Tous les éléments sont donc présents pour une ingérence massive du Kremlin dans les affaires françaises. Dans une interview télévisée en avril 2014, Alexandre Douguine, idéologue, propagandiste et théoricien politique d’extrême droite russe, préconisait carrément la conquête de l’Europe : « Annexer l’Europe, c’est un grand dessein digne de la Russie. [...] Le soft power suffira : trouver une cinquième colonne, propulser au pouvoir les gens que nous contrôlons, acheter avec l’argent de Gazprom des spécialistes de la réclame [...] ».

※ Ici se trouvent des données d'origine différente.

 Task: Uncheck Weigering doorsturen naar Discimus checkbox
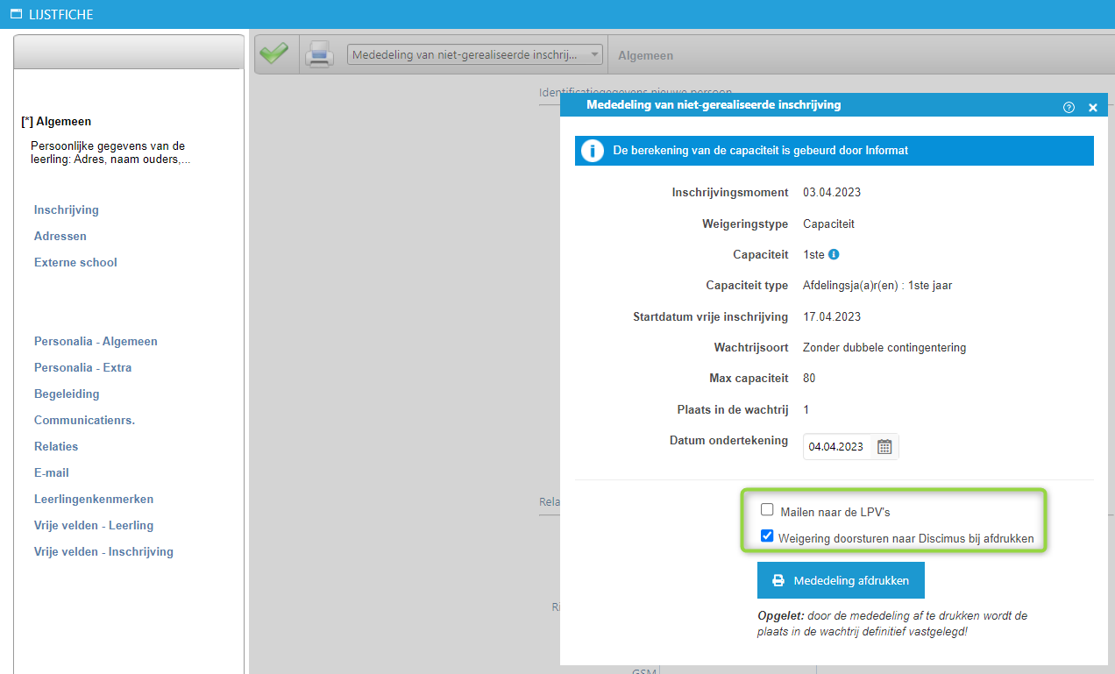(x=767, y=536)
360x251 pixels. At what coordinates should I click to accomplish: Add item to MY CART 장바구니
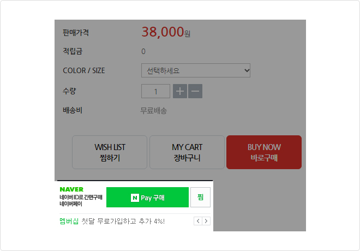[x=187, y=152]
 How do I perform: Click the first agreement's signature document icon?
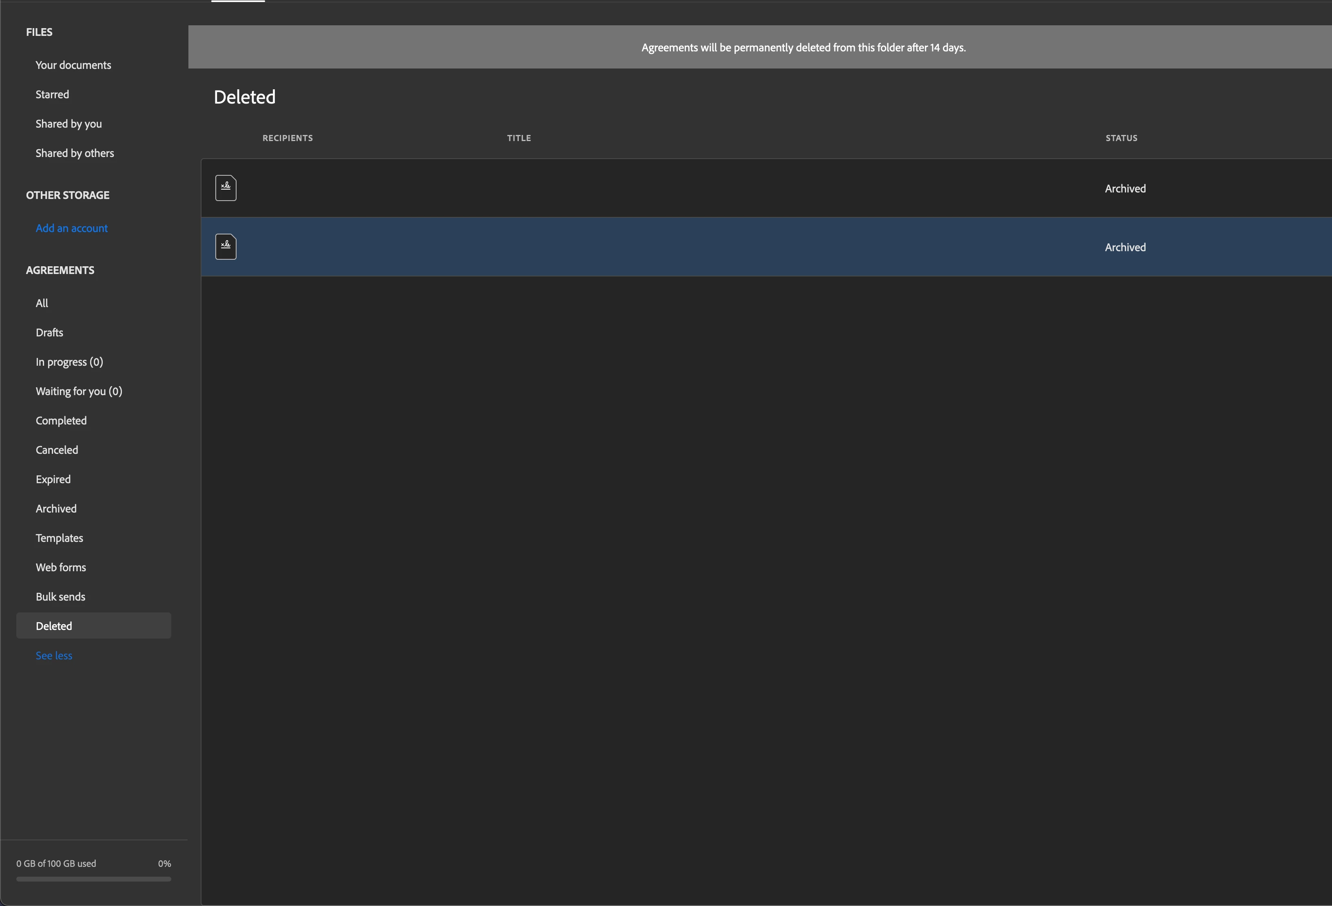click(x=226, y=188)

Ne vous attendez donc pas à une prise de pouvoir spectaculaire mais à un délitement progressif qui aboutira à un point de bascule. Ces élections législatives pourraient être celui là, ou à défaut, l’une des toutes prochaines élections nationales.

Il montre notamment que l’un des termes qui structurent le débat politique en France depuis plusieurs années, celui d’islamogauchisme, a en fait été introduit par des bots russes. Je cite à nouveau :

En revanche, cela faisait quatre ans que quelques acteurs tentaient sans y parvenir d’introduire cet imaginaire [de l’islamogauchisme] dans l’opinion publique. Leur mode opératoire ressemblait en tout point à de l’astroturfing : les comptes les plus actifs entre 2016 et 2021 avaient quasi- ment tous été suspendus par Twitter et les quelques-uns qui restaient avaient des comportements inauthentiques. Ils tenaient par ailleurs tous des propos toxiques et d’extrême-droite.

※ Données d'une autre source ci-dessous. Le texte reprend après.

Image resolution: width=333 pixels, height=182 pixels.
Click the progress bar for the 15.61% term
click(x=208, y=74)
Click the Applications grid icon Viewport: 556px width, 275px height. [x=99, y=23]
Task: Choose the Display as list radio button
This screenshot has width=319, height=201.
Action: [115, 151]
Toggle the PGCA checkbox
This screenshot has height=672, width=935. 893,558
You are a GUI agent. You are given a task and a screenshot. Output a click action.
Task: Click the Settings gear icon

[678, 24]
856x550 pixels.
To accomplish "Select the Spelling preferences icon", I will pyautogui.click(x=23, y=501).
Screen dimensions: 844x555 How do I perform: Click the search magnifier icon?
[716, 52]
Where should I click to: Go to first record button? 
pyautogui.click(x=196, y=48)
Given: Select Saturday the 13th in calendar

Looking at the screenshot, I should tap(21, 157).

Mais on ne savait pas à l’époque, car ils s’étaient « déguisés », que les comptes de très loin les plus actifs de cette opération étaient des trolls du Kremlin ! Le leader, @Yxxxxx – plus de 400 interventions au total, loin devant les autres – a désormais un profil en cyrillique... Une recherche rapide permet de voir qu’il s’agit d’un Russe de 38 ans résidant à Novosibirsk, probablement employé à l’époque dans une ferme à trolls. Le Kremlin a donc été l’un des principaux artisans de l’opération sémantique « islamo-gauchisme » jusqu’en 2021.

Nous verrons plus loin en quoi l’imaginaire lié au concept d’« islamo-gauchisme » est une pierre angulaire de la stratégie du Kremlin en France. Notons pour le moment que cette expression occupe une place privilégiée dans le dispositif de conquête du pouvoir de l’extrême-droite. Sa popularisation sert des objectifs bien précis : discréditer les militants de gauche par association et convaincre l’opinion publique de l’existence d’une nouvelle catégorie d’acteurs, à savoir, des ennemis intérieurs d’extrême-gauche alliés aux forces obscures de l’islamisme radical.

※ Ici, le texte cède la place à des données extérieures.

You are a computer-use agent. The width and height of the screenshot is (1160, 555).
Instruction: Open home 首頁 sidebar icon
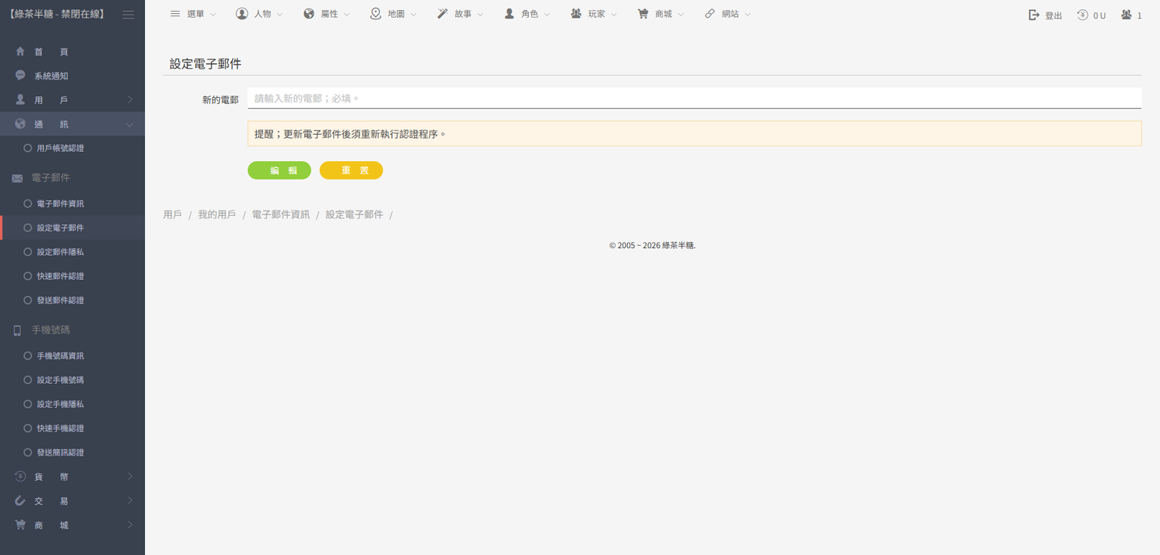pos(20,52)
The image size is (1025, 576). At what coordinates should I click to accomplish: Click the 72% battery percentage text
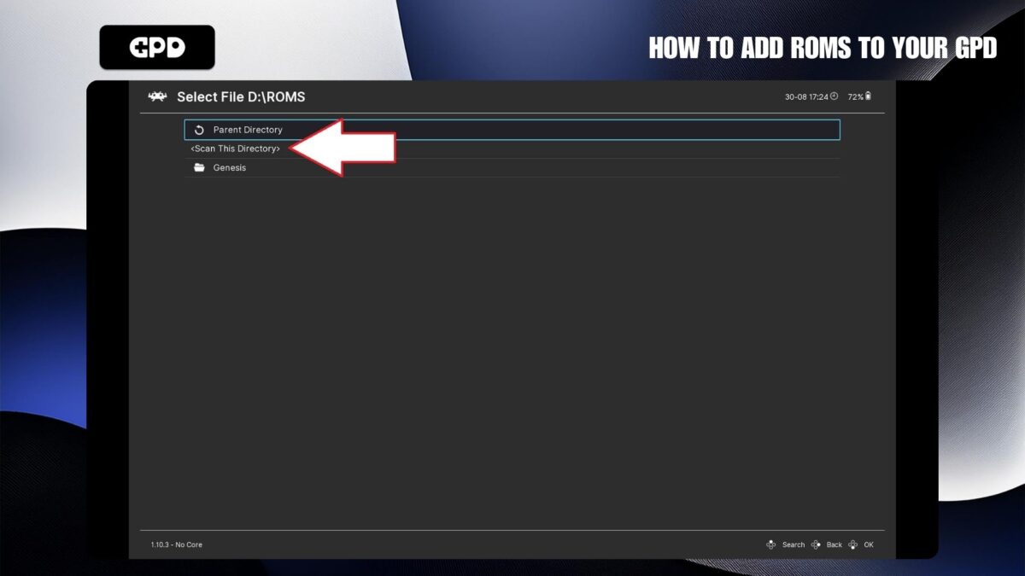855,96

Parce que le RN nous fait perdre pieds, parce qu’il nous fait douter du bienfondé de la démocratie et de notre République, douter de la réalité elle-même, il est traité comme un instrument idéal par les chefs de la guerre hybride que mène le Kremlin à notre encontre pour nous diviser. Vladimir Poutine a tout intérêt à ce que les citoyens européens votent pour des partis anti-européens.

Pour toutes ces raisons, il est impossible de traiter le RN comme un parti comme les autres. C’est un parti fondamentalement anti-démocratique, s’appuyant sur le mensonge, la désinformation et la manipulation. C’est un allié objectif de Vladimir Poutine. Et que nos sensibilités soient de gauche ou de droite, il est nécessaire de tenir ensemble pour lui faire barrage.